There are other reasons lawmakers have been slower to pursue tax cuts. For one, a lot of states have already passed big tax-cut packages over the past two or three years. If you accept historical precedent, the country could very well be due for a recession. So states might want to let things settle before seeking more cuts.

But a hint of caution doesn’t mean that states are restoring their tax codes back to what they were five or 10 years ago. Some senior legislators hoped Brownback might go along with a proposal to roll back part of his tax package that allows more than 300,000 businesses to avoid paying any state income taxes. Brownback’s spokesperson quickly shot that idea down, saying “a plan to raise taxes on small businesses or anyone else” would not be part of the governor’s plan to deal with the latest shortfalls. It turned out to be a moot point, since the proposal died on the House floor.
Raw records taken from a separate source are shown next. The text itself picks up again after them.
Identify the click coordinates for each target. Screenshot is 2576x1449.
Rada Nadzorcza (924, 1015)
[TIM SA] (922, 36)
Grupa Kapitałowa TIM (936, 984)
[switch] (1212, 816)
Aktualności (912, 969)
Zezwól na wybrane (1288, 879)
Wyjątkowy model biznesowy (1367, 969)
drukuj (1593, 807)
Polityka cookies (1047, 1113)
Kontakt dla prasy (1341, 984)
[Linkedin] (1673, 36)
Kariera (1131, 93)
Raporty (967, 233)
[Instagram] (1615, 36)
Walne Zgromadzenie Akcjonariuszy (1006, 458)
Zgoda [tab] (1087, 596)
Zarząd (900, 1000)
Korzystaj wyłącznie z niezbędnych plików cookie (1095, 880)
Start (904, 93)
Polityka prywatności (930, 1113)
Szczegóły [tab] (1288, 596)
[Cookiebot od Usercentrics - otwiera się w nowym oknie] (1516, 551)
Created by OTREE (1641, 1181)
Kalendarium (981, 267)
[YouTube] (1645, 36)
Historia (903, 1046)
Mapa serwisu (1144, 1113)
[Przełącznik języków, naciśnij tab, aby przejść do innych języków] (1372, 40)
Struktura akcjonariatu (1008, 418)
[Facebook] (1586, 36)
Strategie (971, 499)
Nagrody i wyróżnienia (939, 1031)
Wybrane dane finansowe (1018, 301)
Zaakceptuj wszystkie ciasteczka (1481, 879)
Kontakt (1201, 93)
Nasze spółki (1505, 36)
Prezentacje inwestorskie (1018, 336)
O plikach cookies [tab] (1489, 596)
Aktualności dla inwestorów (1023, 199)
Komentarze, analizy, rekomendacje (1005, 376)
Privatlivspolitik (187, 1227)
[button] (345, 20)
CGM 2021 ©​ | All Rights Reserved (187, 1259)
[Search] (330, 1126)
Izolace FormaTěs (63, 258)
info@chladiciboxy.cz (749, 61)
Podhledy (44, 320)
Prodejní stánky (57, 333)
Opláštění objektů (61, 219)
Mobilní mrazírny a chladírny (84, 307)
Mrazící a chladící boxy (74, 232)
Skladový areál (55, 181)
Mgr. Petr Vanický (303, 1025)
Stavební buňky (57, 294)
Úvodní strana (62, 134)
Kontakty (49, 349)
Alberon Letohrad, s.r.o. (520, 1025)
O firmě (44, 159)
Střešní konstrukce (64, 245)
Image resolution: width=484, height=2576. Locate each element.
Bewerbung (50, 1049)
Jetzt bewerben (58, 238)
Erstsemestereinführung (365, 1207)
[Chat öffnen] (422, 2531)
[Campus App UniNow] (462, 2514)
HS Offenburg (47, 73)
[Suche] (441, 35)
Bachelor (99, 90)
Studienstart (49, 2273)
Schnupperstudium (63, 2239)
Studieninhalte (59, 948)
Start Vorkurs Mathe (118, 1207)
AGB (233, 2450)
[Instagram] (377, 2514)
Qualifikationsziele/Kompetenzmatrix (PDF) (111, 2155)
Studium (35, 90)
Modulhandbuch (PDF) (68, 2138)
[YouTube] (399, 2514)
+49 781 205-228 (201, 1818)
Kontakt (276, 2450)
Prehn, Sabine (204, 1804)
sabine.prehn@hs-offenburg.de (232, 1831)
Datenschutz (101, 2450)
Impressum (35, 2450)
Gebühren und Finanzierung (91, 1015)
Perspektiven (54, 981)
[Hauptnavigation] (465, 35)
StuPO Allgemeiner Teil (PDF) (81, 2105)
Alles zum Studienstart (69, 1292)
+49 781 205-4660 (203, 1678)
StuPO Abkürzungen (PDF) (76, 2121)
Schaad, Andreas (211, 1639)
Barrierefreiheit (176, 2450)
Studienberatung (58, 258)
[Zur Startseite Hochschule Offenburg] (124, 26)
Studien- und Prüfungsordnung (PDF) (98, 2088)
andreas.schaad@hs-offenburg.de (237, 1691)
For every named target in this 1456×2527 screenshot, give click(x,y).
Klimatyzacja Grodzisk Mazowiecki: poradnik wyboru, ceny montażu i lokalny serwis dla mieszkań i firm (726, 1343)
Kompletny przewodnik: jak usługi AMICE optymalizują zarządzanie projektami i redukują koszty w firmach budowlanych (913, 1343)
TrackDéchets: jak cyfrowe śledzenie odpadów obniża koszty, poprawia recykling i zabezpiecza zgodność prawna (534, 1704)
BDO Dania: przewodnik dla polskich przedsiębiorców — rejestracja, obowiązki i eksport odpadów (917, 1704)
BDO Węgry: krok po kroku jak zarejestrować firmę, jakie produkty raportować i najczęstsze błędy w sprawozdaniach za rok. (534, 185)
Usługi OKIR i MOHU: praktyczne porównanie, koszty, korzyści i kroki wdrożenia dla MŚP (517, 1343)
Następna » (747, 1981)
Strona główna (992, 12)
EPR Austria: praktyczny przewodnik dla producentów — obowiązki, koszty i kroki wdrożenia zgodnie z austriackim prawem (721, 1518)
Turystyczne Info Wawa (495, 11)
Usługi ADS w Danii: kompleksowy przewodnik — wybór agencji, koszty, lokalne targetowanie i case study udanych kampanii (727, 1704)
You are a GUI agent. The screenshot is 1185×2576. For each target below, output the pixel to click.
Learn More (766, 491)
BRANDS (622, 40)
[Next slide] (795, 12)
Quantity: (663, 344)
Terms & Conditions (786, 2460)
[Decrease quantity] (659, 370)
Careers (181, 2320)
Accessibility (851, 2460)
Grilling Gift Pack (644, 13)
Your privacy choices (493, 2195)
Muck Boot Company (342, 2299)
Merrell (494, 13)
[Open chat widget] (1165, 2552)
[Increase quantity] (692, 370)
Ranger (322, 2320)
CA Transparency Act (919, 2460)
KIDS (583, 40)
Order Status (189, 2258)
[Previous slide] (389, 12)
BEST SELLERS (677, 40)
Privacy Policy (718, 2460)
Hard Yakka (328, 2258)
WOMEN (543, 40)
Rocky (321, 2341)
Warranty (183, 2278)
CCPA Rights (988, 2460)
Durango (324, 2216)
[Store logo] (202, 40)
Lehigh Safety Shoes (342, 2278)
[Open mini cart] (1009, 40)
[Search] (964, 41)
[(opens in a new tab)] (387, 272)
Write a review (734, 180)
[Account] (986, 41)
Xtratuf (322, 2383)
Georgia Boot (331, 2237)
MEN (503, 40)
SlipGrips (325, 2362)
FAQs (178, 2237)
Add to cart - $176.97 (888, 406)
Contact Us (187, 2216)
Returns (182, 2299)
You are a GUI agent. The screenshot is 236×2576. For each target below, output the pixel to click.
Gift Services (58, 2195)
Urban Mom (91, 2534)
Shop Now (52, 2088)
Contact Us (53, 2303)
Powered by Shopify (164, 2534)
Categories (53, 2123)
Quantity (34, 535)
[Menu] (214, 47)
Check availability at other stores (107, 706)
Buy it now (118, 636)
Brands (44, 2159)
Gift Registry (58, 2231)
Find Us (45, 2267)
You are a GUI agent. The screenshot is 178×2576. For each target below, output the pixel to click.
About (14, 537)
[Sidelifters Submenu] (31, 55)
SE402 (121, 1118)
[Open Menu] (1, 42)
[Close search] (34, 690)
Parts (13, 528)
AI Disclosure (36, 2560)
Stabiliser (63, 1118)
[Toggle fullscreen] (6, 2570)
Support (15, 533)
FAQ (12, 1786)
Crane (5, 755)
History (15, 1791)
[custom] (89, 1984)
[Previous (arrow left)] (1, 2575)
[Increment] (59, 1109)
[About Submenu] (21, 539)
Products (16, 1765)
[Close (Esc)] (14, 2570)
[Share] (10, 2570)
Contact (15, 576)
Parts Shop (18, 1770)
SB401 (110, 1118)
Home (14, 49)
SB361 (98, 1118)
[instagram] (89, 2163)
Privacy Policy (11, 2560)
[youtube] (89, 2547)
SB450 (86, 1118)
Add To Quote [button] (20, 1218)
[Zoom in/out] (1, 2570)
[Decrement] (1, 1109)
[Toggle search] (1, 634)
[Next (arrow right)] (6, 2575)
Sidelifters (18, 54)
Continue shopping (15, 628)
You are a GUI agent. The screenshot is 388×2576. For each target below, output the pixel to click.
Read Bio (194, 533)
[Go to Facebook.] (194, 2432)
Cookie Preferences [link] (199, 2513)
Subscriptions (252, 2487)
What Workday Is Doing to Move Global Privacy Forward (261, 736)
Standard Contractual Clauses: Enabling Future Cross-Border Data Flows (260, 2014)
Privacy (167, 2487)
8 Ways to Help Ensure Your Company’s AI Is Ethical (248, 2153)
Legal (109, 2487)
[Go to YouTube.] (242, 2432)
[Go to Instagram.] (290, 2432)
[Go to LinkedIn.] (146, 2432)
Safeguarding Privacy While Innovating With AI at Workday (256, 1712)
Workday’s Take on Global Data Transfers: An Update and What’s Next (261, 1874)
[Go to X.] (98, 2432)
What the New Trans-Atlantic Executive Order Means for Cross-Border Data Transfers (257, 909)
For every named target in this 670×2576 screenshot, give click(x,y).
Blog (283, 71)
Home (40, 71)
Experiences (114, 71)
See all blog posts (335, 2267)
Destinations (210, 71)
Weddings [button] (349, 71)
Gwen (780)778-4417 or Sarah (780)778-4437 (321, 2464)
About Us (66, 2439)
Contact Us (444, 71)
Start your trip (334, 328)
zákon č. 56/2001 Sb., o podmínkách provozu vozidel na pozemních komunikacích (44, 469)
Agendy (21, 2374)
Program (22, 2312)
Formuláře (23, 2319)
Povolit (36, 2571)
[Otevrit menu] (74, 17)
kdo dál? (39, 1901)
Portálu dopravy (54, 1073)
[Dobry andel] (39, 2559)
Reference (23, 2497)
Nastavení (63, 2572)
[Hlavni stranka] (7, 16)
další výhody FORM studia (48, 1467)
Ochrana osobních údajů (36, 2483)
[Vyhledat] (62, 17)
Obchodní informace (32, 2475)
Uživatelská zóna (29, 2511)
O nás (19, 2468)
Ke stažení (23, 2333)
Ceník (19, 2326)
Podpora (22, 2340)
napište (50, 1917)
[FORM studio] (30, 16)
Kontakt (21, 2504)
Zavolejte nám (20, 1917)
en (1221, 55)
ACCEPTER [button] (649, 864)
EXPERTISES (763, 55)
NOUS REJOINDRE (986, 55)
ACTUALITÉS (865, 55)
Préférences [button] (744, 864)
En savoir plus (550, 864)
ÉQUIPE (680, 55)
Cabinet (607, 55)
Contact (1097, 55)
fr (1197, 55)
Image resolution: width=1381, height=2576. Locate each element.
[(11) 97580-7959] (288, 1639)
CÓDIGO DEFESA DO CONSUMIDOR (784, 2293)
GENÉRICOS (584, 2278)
Slicing and even eliminating income taxes remains very much a goal among many Republican lawmakers. If this leads to shortfalls and spending cuts, that may not be entirely a bad thing, suggests Chris Edwards, an economist at the libertarian-leaning Cato Institute. “Some small-government-minded governors may want to cut revenues substantially, to force legislators to cut spending substantially,” he says.

For many conservative Republicans, the current pause in tax reduction may thus be just that -- a brief hiatus before conditions allow more cuts to come. “We are definitely starting to see a break in the tax-cut fever, but it’s a remarkably stubborn virus,” says Nick Johnson, vice president for state fiscal policy at the progressive Center on Budget and Policy Priorities. “We still expect 2017 to be a banner year for big tax-cut proposals.”